David Hammons, one of today’s greatest living artists, does not appear in The Melt Goes on Forever: The Art & Times of David Hammons, a new documentary about him that is directed by Judd Tully and Harold Crooks. This won’t be a surprise to anyone who knows even a little about Hammons, who almost never gives interviews to journalists and has a tendency to be evasive with dealers, collectors, and curators. He’s an artist who is more often heard about than seen—a figure who often seems constantly present yet always just barely out of reach.
It’s not clear whether Hammons himself was ever given an opportunity to comment for this documentary, not that it really matters—he would have said no anyway. The late artist Steve Cannon alludes to this at one point when he says, “David believes that the less said about him, the better it is.”
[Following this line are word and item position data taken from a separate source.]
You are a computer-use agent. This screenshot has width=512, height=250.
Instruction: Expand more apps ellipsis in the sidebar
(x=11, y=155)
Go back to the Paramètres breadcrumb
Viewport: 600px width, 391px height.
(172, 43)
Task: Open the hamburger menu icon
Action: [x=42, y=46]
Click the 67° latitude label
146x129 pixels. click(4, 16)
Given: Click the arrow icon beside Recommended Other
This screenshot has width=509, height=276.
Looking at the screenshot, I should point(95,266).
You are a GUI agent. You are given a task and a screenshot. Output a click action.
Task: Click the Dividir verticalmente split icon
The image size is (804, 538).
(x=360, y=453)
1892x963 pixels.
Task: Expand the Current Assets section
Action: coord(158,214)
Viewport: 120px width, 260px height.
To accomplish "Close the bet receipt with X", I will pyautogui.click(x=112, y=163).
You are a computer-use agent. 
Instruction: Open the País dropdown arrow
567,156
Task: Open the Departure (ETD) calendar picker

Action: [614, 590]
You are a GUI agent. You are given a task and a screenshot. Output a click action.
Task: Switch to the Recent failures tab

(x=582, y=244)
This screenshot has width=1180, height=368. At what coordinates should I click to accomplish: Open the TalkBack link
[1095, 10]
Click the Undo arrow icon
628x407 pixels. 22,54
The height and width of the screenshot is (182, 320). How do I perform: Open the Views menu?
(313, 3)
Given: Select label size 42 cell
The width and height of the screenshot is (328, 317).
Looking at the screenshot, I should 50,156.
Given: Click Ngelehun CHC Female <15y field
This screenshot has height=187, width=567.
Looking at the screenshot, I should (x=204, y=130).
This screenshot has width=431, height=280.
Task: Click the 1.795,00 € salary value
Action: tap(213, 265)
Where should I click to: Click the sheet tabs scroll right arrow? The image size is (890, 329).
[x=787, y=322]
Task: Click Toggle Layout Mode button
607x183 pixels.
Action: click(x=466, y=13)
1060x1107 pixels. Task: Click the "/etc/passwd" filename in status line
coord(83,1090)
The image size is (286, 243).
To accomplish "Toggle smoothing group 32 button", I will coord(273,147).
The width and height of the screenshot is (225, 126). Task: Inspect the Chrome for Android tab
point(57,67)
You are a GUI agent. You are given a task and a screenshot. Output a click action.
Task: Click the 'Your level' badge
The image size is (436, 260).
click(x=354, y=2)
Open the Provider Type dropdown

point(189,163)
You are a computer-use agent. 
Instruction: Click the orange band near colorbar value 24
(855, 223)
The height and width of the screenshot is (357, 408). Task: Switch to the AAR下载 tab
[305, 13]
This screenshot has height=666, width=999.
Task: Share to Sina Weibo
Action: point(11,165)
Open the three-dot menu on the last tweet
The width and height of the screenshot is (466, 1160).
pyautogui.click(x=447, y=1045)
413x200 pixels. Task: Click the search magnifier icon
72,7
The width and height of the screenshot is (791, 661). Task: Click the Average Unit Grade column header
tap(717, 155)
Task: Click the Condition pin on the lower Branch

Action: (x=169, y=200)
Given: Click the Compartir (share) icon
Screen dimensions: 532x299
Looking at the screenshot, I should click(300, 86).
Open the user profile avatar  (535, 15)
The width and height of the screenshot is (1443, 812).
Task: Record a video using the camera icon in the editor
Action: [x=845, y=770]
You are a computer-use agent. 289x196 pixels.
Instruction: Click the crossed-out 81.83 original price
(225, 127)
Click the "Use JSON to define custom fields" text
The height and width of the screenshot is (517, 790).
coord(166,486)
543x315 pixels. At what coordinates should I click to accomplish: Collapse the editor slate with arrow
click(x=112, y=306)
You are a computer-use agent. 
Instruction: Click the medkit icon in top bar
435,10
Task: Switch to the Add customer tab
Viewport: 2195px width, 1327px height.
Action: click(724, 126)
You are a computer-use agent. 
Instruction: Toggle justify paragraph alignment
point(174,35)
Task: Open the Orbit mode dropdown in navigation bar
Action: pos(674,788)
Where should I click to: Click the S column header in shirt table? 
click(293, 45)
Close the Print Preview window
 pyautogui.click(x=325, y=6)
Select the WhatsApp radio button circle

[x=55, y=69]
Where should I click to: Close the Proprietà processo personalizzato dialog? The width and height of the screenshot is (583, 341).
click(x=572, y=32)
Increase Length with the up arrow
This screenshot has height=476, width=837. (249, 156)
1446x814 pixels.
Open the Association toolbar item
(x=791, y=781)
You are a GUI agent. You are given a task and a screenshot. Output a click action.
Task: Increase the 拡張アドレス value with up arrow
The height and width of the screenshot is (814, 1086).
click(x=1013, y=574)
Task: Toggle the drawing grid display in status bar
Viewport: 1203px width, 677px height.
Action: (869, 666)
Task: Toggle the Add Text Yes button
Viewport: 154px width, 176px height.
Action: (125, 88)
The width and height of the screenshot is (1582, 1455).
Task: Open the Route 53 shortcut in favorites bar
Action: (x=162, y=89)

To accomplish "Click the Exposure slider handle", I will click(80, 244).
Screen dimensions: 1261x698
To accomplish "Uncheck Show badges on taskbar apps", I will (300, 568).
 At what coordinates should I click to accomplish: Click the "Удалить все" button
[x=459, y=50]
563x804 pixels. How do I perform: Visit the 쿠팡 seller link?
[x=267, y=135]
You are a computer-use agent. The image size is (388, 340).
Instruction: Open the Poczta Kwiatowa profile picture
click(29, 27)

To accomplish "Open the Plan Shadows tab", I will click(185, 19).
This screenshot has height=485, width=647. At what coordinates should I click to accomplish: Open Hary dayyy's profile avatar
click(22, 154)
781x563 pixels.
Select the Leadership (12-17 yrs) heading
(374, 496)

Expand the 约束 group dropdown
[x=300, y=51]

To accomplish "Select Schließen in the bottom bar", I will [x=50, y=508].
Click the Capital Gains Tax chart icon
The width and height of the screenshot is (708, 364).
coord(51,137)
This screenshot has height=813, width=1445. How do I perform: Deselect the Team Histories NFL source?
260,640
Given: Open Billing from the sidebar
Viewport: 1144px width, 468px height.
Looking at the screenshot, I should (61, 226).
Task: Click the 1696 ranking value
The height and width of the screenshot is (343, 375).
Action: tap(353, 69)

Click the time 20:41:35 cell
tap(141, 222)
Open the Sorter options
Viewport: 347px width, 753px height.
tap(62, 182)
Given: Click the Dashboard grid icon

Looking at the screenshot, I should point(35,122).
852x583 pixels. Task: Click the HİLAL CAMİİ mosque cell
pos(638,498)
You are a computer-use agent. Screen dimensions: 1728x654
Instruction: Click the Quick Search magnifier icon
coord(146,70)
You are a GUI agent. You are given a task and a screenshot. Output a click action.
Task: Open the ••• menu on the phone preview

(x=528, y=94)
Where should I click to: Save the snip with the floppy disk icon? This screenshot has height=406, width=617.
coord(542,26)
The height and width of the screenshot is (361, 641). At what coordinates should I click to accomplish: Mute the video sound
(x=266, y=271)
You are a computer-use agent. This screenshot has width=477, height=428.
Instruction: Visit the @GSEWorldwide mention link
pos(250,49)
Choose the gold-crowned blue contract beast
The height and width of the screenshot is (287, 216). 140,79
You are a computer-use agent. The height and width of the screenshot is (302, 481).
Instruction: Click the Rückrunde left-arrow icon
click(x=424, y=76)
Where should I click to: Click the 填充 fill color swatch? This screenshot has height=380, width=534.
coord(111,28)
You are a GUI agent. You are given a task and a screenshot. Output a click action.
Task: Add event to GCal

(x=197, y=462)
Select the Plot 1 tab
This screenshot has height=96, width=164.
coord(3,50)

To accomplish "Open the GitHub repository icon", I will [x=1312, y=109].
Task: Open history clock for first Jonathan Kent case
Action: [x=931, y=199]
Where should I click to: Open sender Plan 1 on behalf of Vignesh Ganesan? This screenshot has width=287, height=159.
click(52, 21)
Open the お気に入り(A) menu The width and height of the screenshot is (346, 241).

Regardless, everyone seems to have something to say about Hammons, and The Melt Goes on Forever is chock-full of stories about him. Tully is a journalist (he’s published articles in this magazine), and Crooks is a documentarian; together, they have assembled an impressive array of interviewees, from artists like Lorna Simpson, Henry Taylor, and Fred Wilson to critics like Antwaun Sargent and Richard J. Powell, to shed light on a truly great sculptor whose objects are frequently shown and little understood by most who come in contact with them.
The picture of Hammons that emerges is that of an elusive chronicler of Black life in America who plays by his own rules. At times, it feels as if the viewer is the butt of Hammons’s jokes. For his justly famed piece Higher Goals (1986), he sculpted a grouping of basketball hoops that were so high as to be virtually unusable, even to a giant. For Concerto in Black and Blue (2002), a cult favorite among Hammons heads, he invited viewers into a totally darkened gallery and gave them blue flashlights to navigate the empty space.
“A good comedian, whoever’s speaking, has to know how to handle the hecklers, as well as those who aren’t,” Hammons tells filmmaker Michel Auder in archival footage. One way to deal with hecklers and fans alike, it seems, is to crack jokes that nobody completely gets.